Crate didcomm_rs

Expand description

Rust implementation of DIDComm v2 spec

Examples of usage

1. Prepare raw message for send and receive

GoTo: full test

// Message construction
let m = Message::new()
    // setting `from` header (sender) - Optional
    .from("did:xyz:ulapcuhsatnpuhza930hpu34n_")
    // setting `to` header (recipients) - Optional
    .to(&[
        "did::xyz:34r3cu403hnth03r49g03",
        "did:xyz:30489jnutnjqhiu0uh540u8hunoe",
    ])
    // populating body with some data - `Vec<bytes>`
    .body(TEST_DID);

// Serialize message into JWM json (SENDER action)
let ready_to_send = m.clone().as_raw_json().unwrap();

// ... transport is happening here ...

// On receival deserialize from json into Message (RECEIVER action)

(Item-finding records)
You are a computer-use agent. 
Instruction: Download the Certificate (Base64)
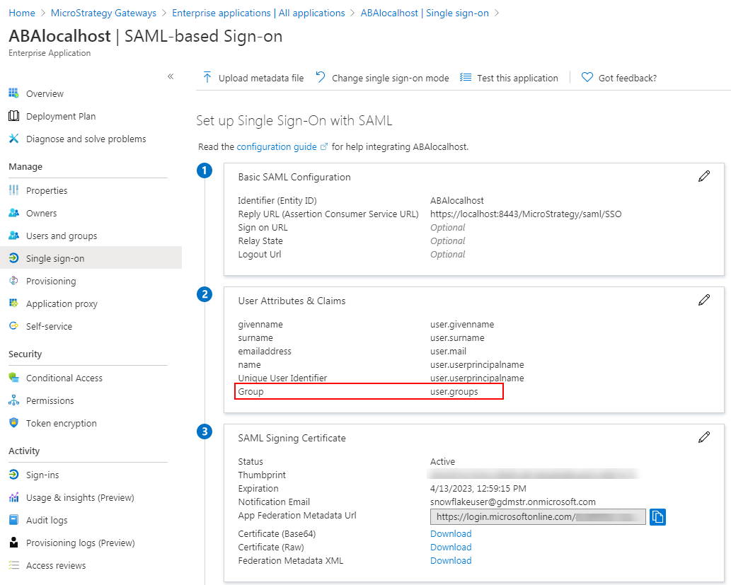(x=451, y=533)
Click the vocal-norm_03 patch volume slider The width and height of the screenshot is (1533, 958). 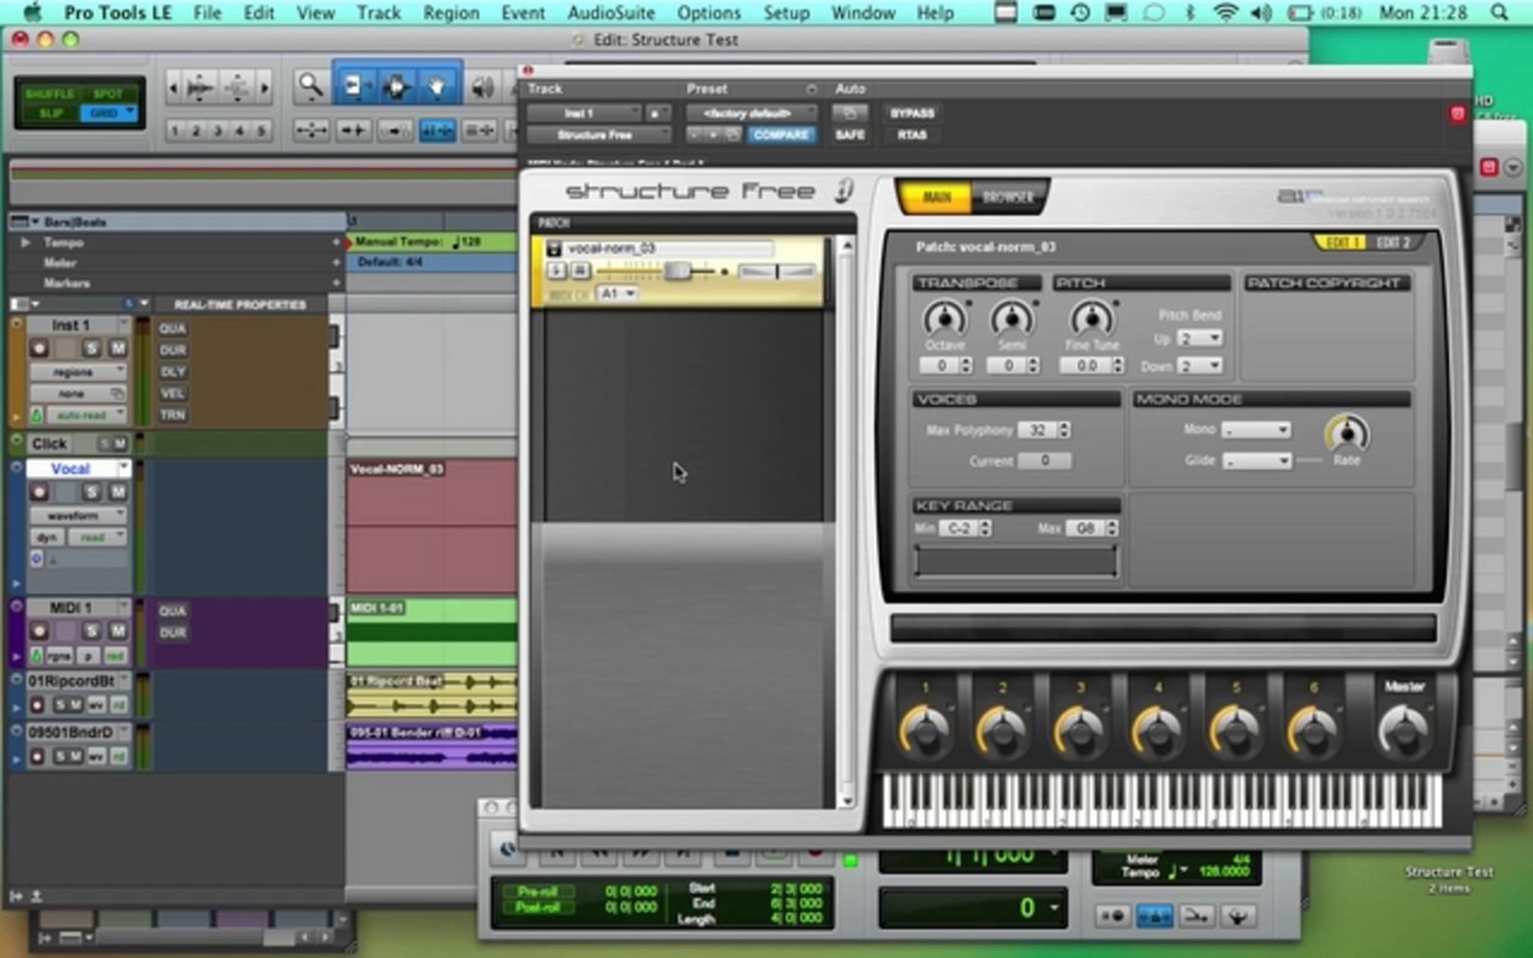(x=677, y=271)

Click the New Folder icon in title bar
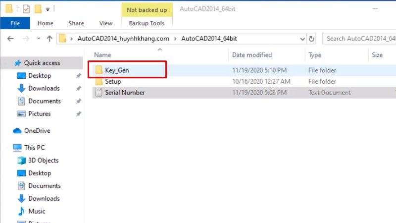point(38,8)
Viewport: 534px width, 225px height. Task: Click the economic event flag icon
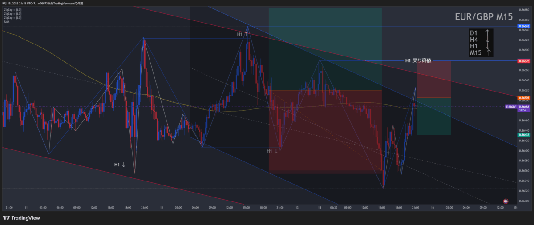[x=506, y=201]
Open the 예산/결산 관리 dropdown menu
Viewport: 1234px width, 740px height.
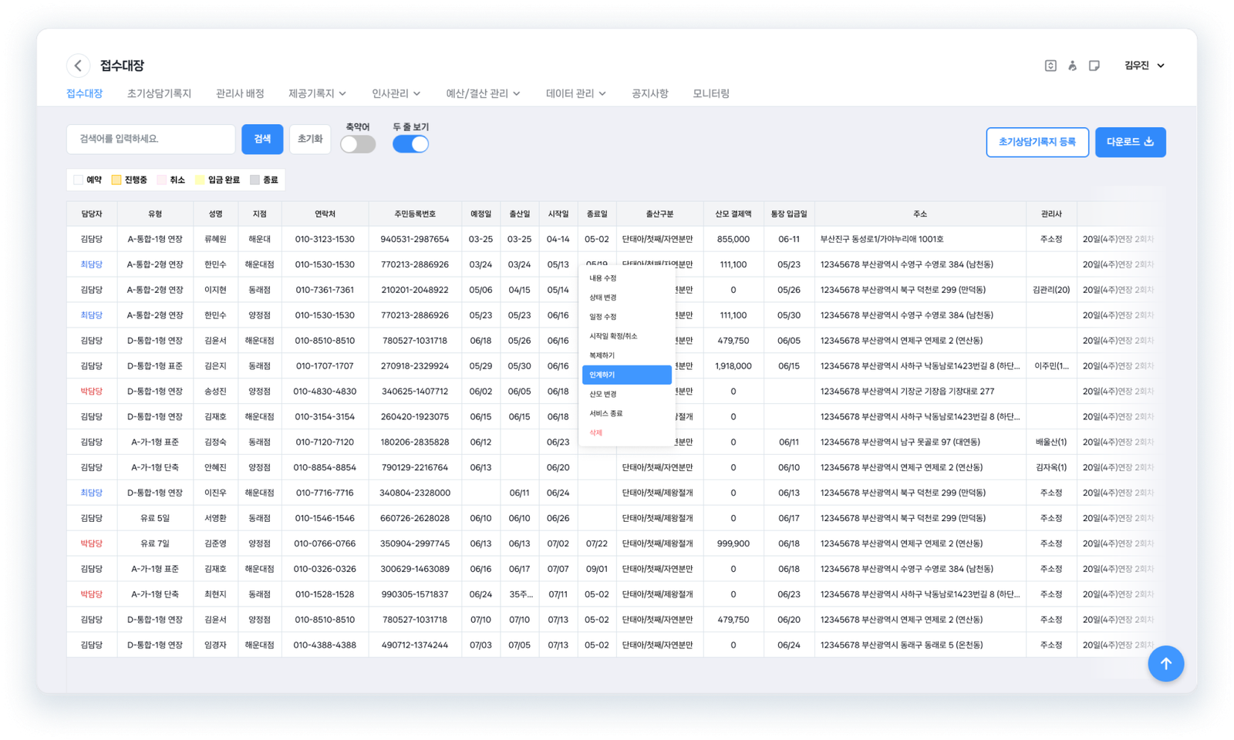pos(483,93)
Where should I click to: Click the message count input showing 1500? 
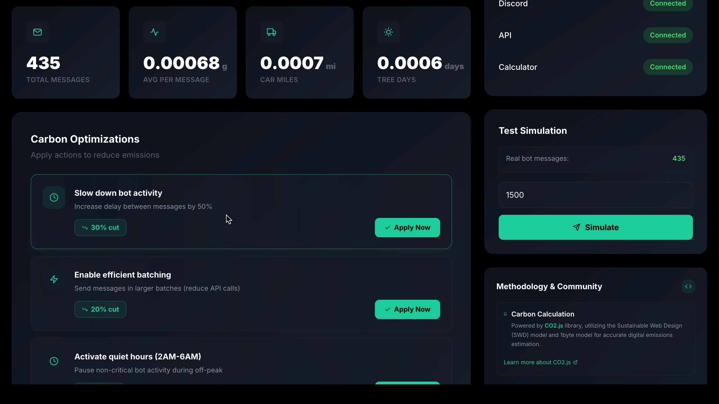coord(595,195)
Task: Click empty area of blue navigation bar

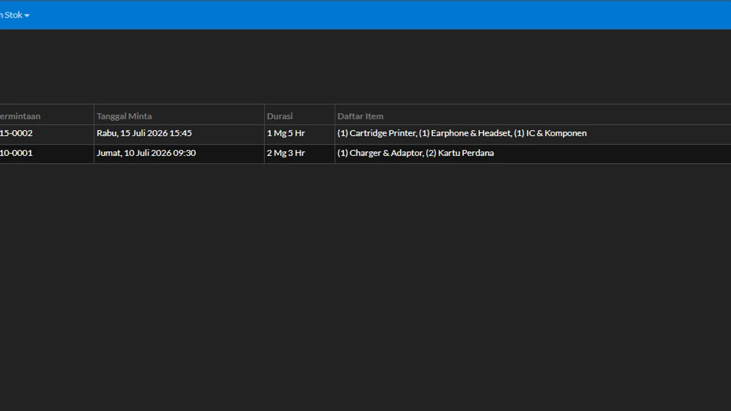Action: coord(377,15)
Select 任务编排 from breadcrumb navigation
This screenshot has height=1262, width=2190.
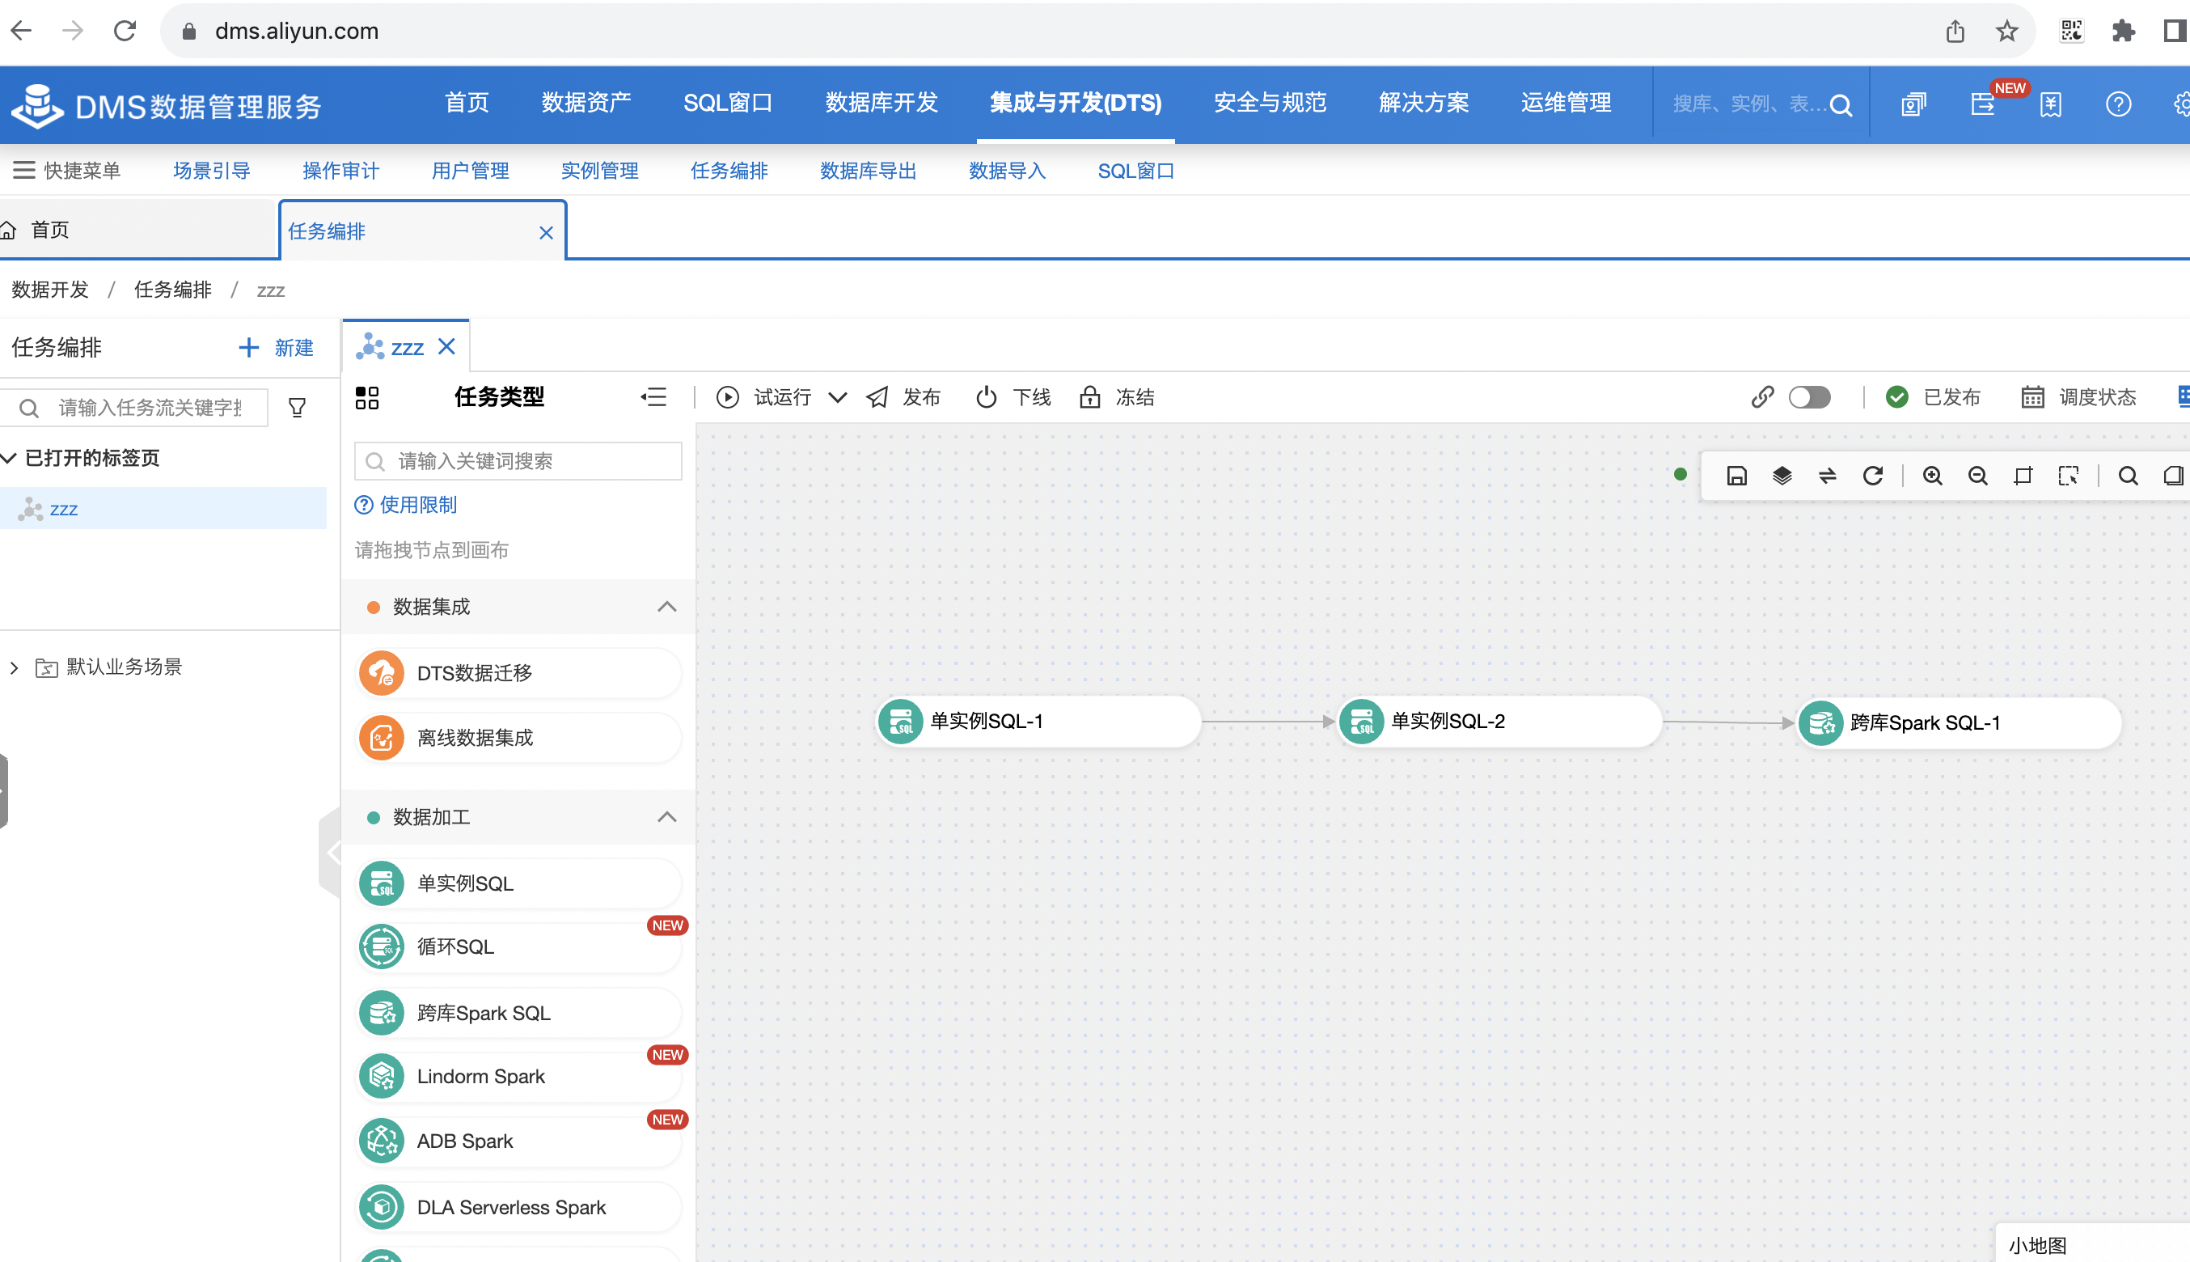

*Written instruction 1*
Using the didcomm_rs crate page, list every method called in its Rust code, in order of first appearance.
*Written instruction 2*
Continue the didcomm_rs crate page from its final line.

*Final result 1*
new, from, to, body, clone, as_raw_json, unwrap

*Final result 2*
// Error handling recommended here

let received = Message::receive(&ready_to_send, None, None, None);

2. Prepare JWE message for direct send

GoTo: full test

// sender key as bytes
let ek = [130, 110, 93, 113, 105, 127, 4, 210, 65, 234, 112, 90, 150, 120, 189, 252, 212, 165, 30, 209, 194, 213, 81, 38, 250, 187, 216, 14, 246, 250, 166, 92];

// Message construction
let message = Message::new()
    .from("did:key:z6MkiTBz1ymuepAQ4HEHYSF1H8quG5GLVVQR3djdX3mDooWp")
    .to(&[
        "did:key:z6MkiTBz1ymuepAQ4HEHYSF1H8quG5GLVVQR3djdX3mDooWp",
        "did:key:z6MkjchhfUsD6mmvni8mCdXHw216Xrm9bQe2mBH1P5RDjVJG",
    ])
    // packing in some payload (can be anything really)
    .body(TEST_DID)
    // decide which [Algorithm](crypto::encryptor::CryptoAlgorithm) is used (based on key)
    .as_jwe(
        &CryptoAlgorithm::XC20P,
        Some(bobs_public.to_vec()),
    )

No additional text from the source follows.